Asked what the main reason is for the reported shortage of drivers and supply chain issues, 41% of people said Brexit, 25% the impact of the coronavirus, 11% working conditions for drivers and 7% drivers' pay.
However, there's a big contrast between the views of Remainers and Leavers. Among those respondents who voted Remain in 2016, 65% of people blamed the supply chain problems mostly upon Brexit. Among those respondents who voted to Leave in 2016, just 21% said the problems were due to Brexit. Leave voters are most likely to say that coronavirus is the key to the recent shortages (37%), and they are also more likely than Remain voters to think that drivers’ pay or conditions are the biggest part of the problem.
In fact, even opinions on whether there are shortages appear influenced by people's existing views on Brexit.

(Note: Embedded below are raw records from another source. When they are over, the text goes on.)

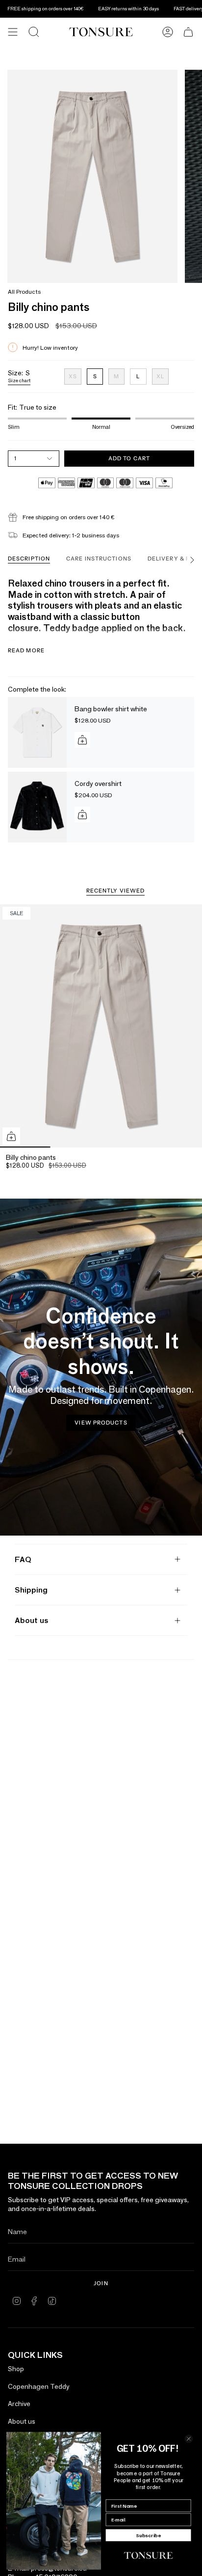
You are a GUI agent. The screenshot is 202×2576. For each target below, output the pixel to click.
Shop (16, 2368)
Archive (19, 2403)
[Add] (82, 740)
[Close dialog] (188, 2439)
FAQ (23, 1559)
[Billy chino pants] (101, 1025)
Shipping (31, 1590)
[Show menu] (13, 32)
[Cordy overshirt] (37, 807)
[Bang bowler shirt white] (37, 732)
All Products (24, 291)
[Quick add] (11, 1136)
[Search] (34, 32)
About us (31, 1620)
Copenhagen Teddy (39, 2386)
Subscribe (148, 2535)
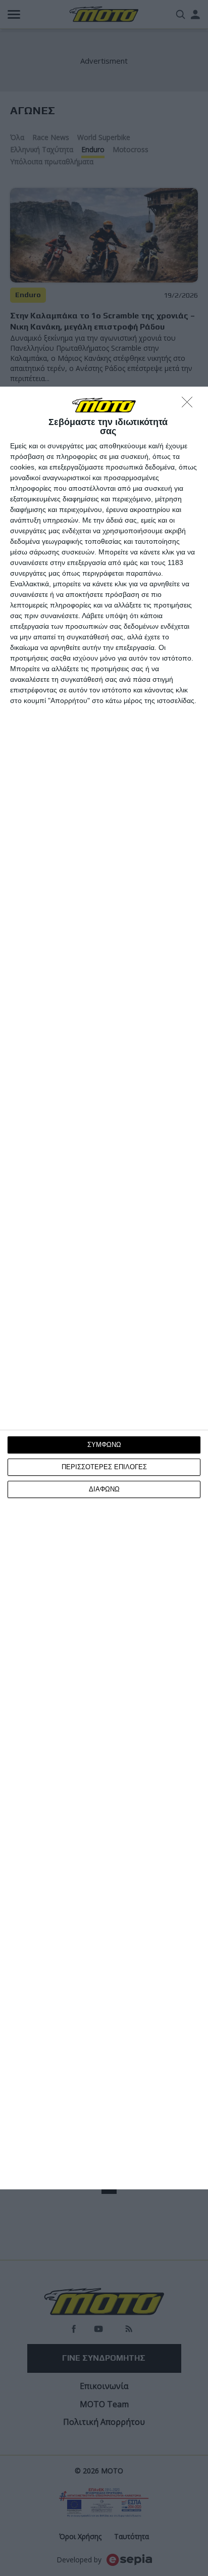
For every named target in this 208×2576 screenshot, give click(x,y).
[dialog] (104, 1288)
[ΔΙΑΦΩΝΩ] (190, 405)
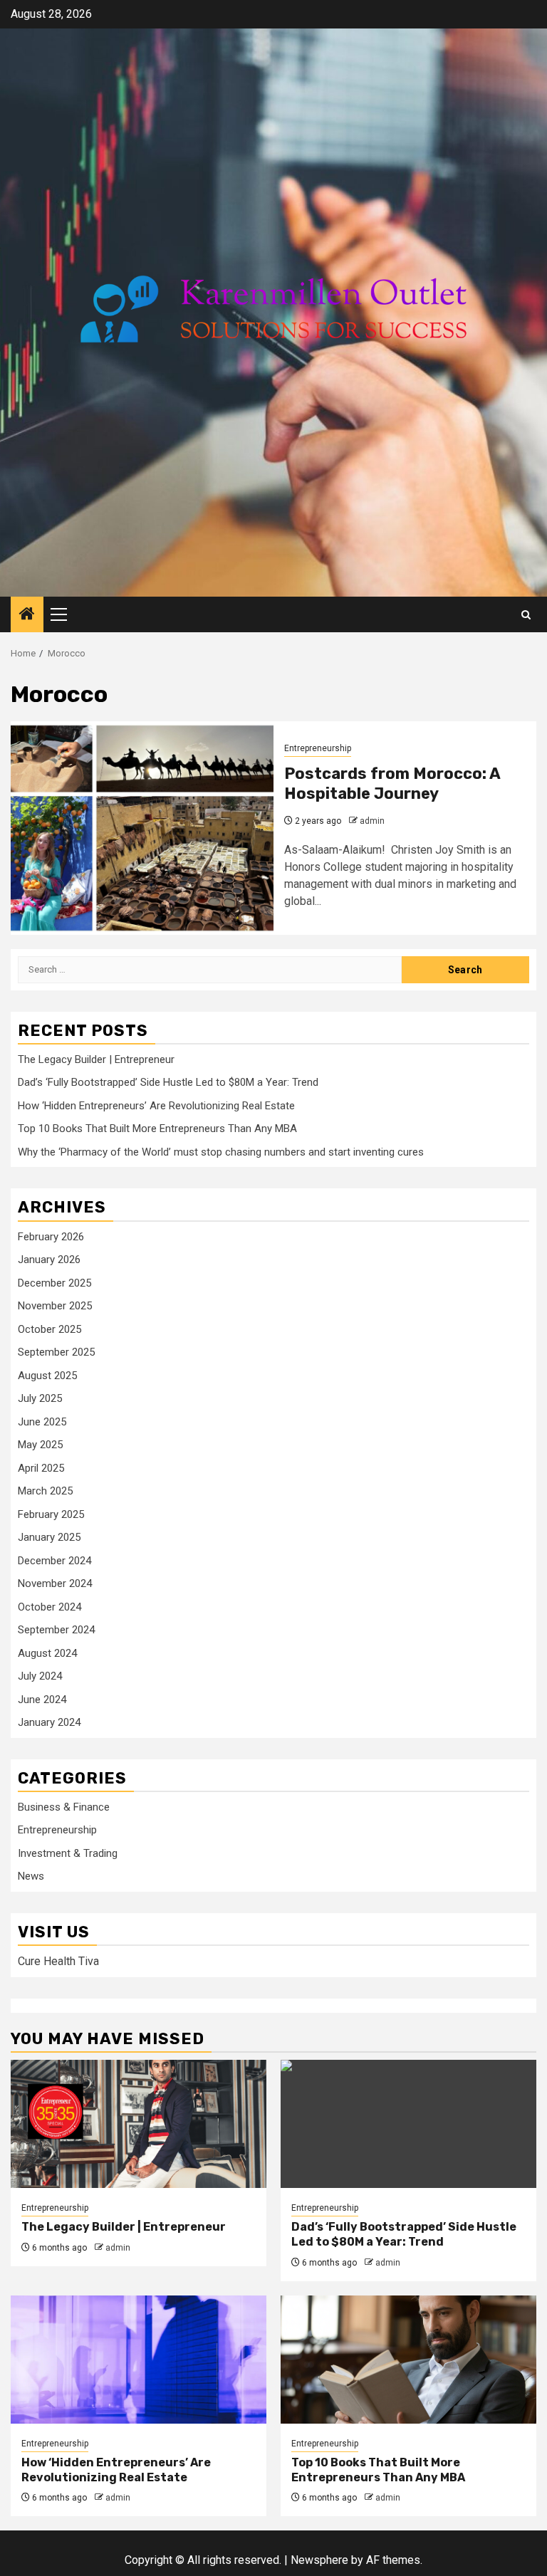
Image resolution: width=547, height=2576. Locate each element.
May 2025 (40, 1444)
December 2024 (54, 1560)
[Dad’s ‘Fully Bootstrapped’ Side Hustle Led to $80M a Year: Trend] (408, 2124)
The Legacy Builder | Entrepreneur (96, 1059)
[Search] (526, 615)
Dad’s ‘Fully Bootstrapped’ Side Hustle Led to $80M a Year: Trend (168, 1082)
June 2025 (42, 1421)
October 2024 (49, 1607)
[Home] (27, 615)
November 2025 (55, 1305)
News (31, 1876)
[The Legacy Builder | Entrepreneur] (138, 2124)
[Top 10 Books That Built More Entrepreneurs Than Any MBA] (408, 2359)
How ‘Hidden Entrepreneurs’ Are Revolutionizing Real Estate (156, 1105)
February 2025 (51, 1514)
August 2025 (47, 1375)
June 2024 (42, 1699)
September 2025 (56, 1352)
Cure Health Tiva (58, 1961)
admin (372, 821)
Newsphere (319, 2560)
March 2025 (45, 1491)
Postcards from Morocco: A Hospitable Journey (392, 784)
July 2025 (40, 1398)
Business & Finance (64, 1807)
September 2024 (56, 1629)
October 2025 (49, 1329)
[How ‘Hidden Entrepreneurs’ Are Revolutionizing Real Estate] (138, 2359)
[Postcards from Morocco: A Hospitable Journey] (142, 828)
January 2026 (49, 1259)
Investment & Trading (68, 1853)
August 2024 (47, 1653)
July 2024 (40, 1676)
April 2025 (41, 1468)
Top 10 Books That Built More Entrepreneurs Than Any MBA (157, 1128)
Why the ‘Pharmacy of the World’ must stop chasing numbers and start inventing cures (221, 1152)
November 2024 (55, 1583)
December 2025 (54, 1283)
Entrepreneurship (317, 748)
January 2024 (49, 1722)
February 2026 (51, 1236)
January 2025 (49, 1537)
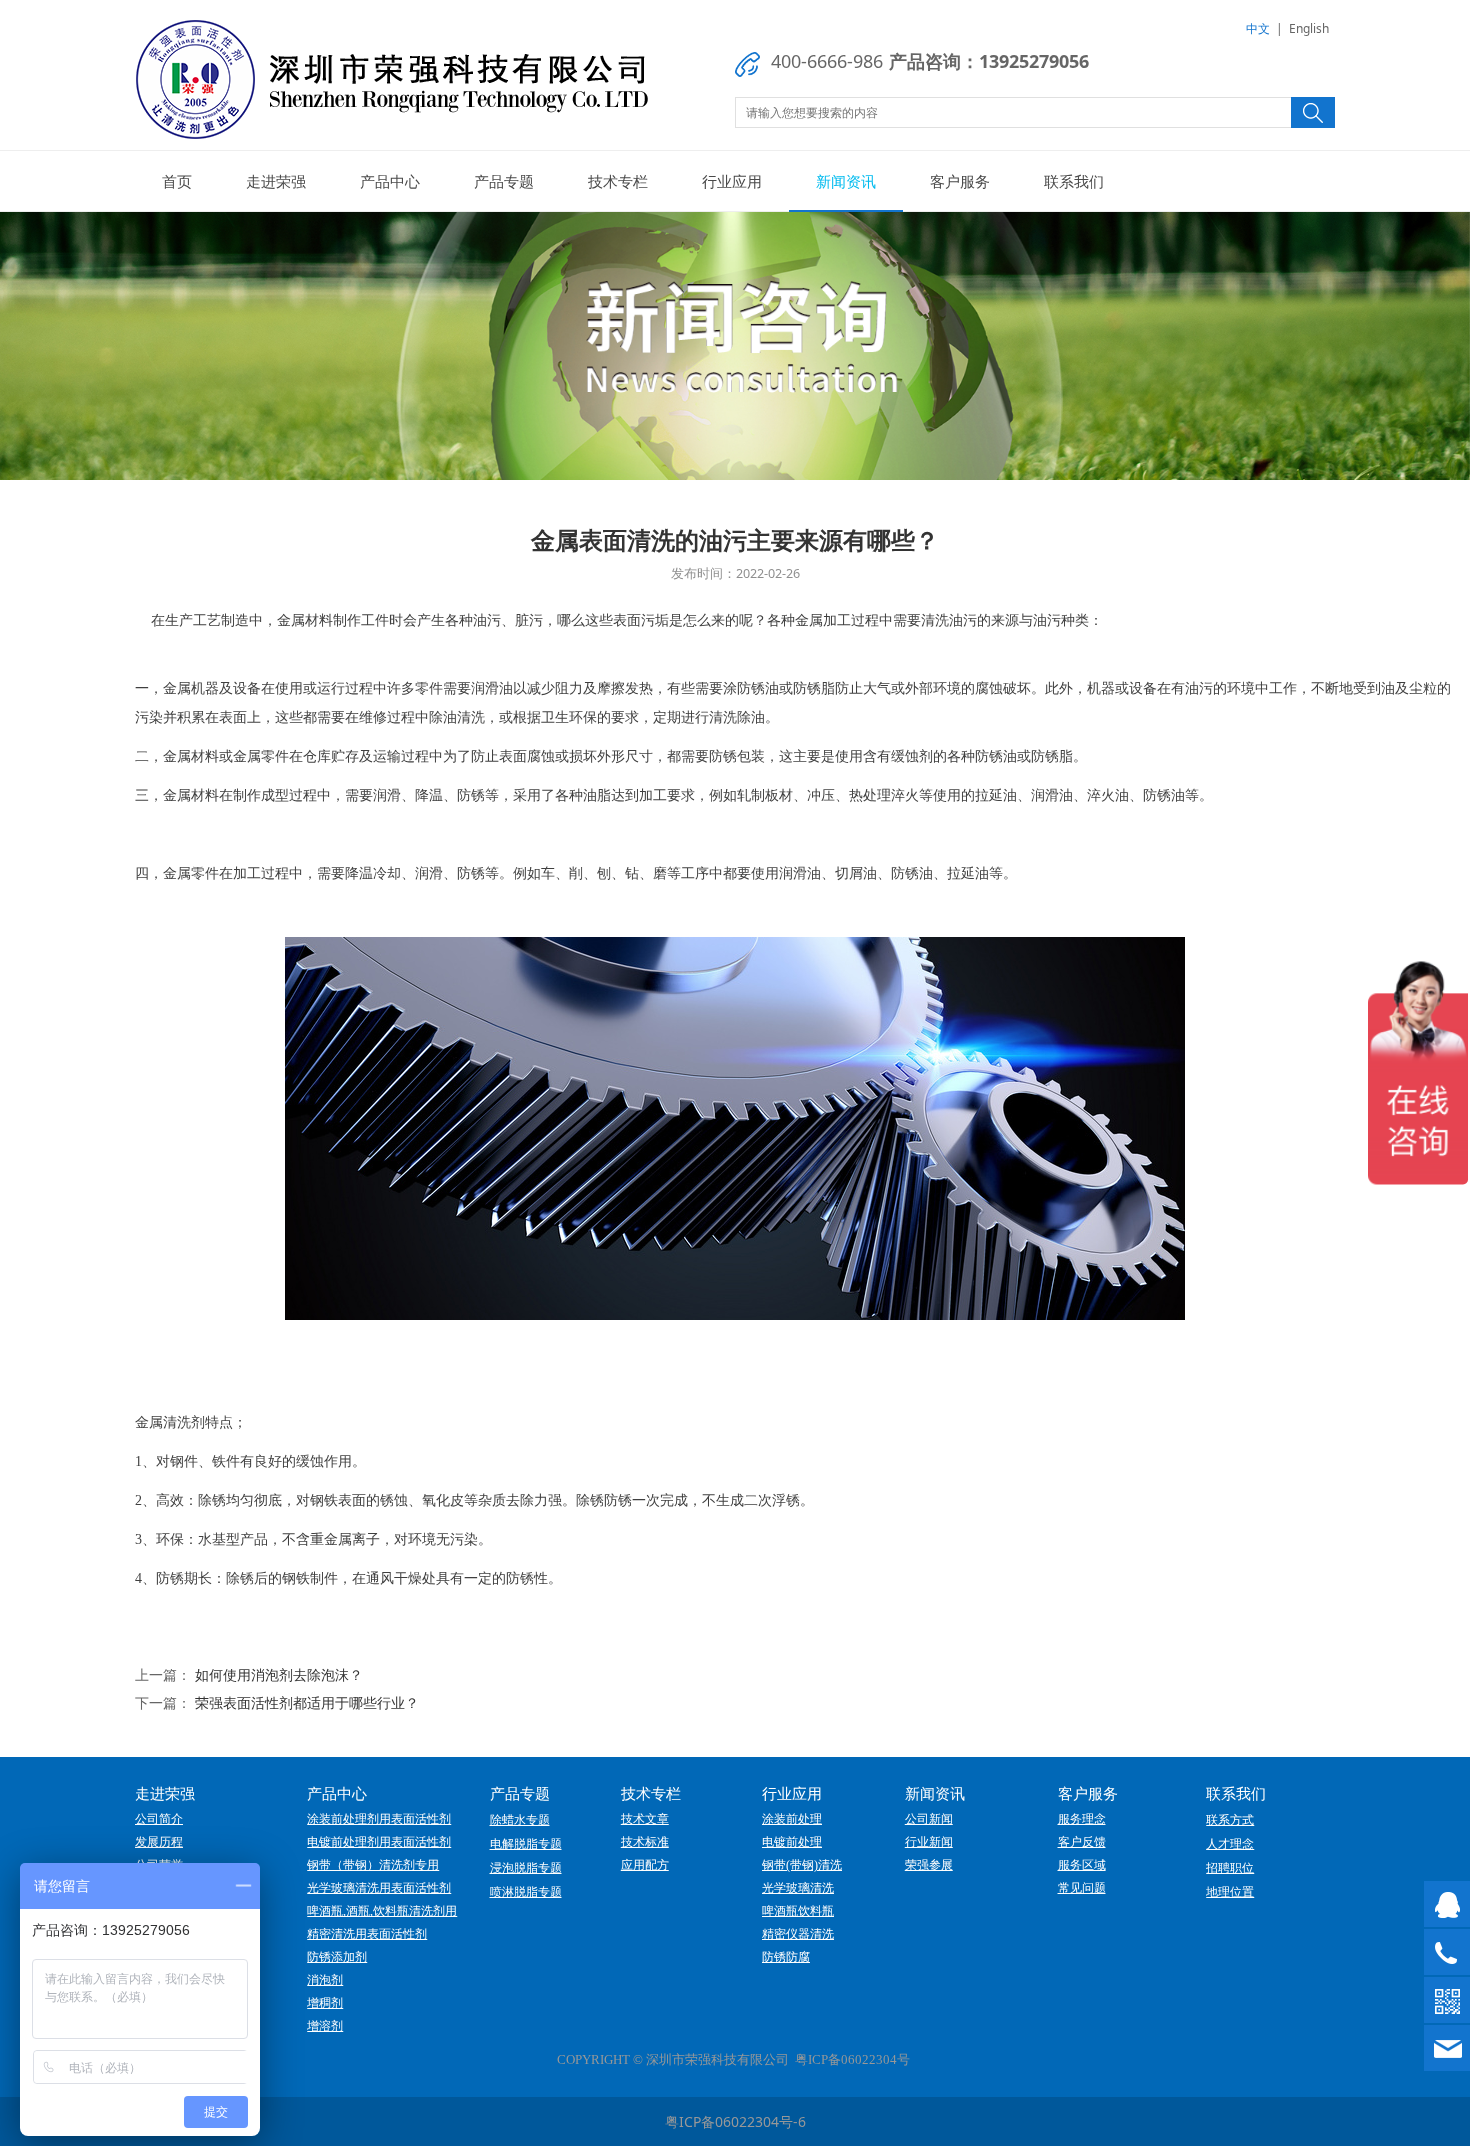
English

Most people who voted Remain say they have noticed shortages on the shelves to a large or significant extent (55%), but only 40% of Leavers do.
As with most other political events, our reactions to the drivers’ shortage are largely driven by our existing views. If you are someone who thought Brexit was a thoroughly bad thing, then you are more likely to blame it on Brexit. If you are a supporter of Brexit, then you are more likely to find another reason.
So, whatever the long-term outcome of Brexit, don't necessarily expect public opinion to rapidly change. Many perceived negative impacts of Brexit will only be blamed upon Brexit by those already opposed; many positive impacts will only be accepted by those who were already in favour.